TASK TO COMPLETE: Some of the lines below need repeating. Reproduce exactly those between the lines holding "Given: Pick the Neutral 70 dark gray swatch" and "Click the Doesn't", inclusive.

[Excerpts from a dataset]
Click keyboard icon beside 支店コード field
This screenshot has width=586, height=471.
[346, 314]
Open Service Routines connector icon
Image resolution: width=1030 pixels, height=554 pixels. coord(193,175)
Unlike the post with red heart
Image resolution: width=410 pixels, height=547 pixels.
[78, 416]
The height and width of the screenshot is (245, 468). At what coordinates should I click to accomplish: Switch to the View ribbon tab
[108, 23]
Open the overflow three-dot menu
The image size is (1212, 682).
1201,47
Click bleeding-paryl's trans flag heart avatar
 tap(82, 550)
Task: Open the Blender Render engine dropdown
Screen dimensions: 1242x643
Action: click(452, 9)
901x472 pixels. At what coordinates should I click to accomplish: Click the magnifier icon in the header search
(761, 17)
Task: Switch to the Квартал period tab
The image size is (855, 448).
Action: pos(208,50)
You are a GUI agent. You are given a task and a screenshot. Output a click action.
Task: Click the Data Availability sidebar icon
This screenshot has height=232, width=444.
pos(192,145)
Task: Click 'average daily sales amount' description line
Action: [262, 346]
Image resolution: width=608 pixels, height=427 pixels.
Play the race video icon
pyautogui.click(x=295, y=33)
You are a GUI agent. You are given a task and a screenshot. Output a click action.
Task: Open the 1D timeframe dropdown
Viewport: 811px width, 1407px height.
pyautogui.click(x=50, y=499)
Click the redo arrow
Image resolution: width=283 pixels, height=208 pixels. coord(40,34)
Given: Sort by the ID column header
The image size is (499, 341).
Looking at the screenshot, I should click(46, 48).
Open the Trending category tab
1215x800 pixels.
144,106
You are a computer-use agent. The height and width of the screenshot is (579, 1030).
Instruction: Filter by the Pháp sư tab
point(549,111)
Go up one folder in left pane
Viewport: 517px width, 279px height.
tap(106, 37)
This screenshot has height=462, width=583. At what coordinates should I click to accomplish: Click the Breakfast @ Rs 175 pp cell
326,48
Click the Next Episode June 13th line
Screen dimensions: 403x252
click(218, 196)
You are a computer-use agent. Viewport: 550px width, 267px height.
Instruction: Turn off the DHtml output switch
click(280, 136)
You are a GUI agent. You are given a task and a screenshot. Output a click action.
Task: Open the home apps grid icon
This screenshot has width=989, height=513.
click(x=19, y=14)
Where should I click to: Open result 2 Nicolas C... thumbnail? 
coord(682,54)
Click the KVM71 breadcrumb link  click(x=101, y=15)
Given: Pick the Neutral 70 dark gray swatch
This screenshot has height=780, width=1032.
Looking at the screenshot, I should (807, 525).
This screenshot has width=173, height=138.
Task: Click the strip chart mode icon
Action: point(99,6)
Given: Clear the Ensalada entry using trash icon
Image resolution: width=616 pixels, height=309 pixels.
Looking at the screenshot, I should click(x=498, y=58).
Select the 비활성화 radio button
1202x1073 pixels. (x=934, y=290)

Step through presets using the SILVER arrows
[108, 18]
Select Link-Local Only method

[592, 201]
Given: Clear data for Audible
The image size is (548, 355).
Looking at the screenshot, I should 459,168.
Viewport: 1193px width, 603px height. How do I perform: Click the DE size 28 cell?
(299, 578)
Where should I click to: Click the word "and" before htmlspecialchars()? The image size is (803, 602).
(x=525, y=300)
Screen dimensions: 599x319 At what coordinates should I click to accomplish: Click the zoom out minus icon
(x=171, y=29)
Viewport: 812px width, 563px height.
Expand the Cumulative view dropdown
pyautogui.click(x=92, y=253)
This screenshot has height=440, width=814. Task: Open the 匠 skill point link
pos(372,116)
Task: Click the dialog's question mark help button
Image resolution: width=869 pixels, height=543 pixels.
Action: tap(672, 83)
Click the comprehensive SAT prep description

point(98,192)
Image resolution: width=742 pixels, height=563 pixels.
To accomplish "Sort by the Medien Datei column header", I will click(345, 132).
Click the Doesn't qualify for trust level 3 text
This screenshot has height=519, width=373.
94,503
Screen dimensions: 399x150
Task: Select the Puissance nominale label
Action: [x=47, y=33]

YOUR RESPONSE:
Given: Pick the Neutral 70 dark gray swatch
This screenshot has height=780, width=1032.
Looking at the screenshot, I should (807, 525).
This screenshot has width=173, height=138.
Task: Click the strip chart mode icon
Action: point(99,6)
Given: Clear the Ensalada entry using trash icon
Image resolution: width=616 pixels, height=309 pixels.
Looking at the screenshot, I should click(x=498, y=58).
Select the 비활성화 radio button
1202x1073 pixels. (x=934, y=290)

Step through presets using the SILVER arrows
[108, 18]
Select Link-Local Only method

[592, 201]
Given: Clear data for Audible
The image size is (548, 355).
Looking at the screenshot, I should 459,168.
Viewport: 1193px width, 603px height. How do I perform: Click the DE size 28 cell?
(299, 578)
Where should I click to: Click the word "and" before htmlspecialchars()? The image size is (803, 602).
(x=525, y=300)
Screen dimensions: 599x319 At what coordinates should I click to accomplish: Click the zoom out minus icon
(x=171, y=29)
Viewport: 812px width, 563px height.
Expand the Cumulative view dropdown
pyautogui.click(x=92, y=253)
This screenshot has height=440, width=814. Task: Open the 匠 skill point link
pos(372,116)
Task: Click the dialog's question mark help button
Image resolution: width=869 pixels, height=543 pixels.
Action: tap(672, 83)
Click the comprehensive SAT prep description

point(98,192)
Image resolution: width=742 pixels, height=563 pixels.
To accomplish "Sort by the Medien Datei column header", I will click(345, 132).
Click the Doesn't qualify for trust level 3 text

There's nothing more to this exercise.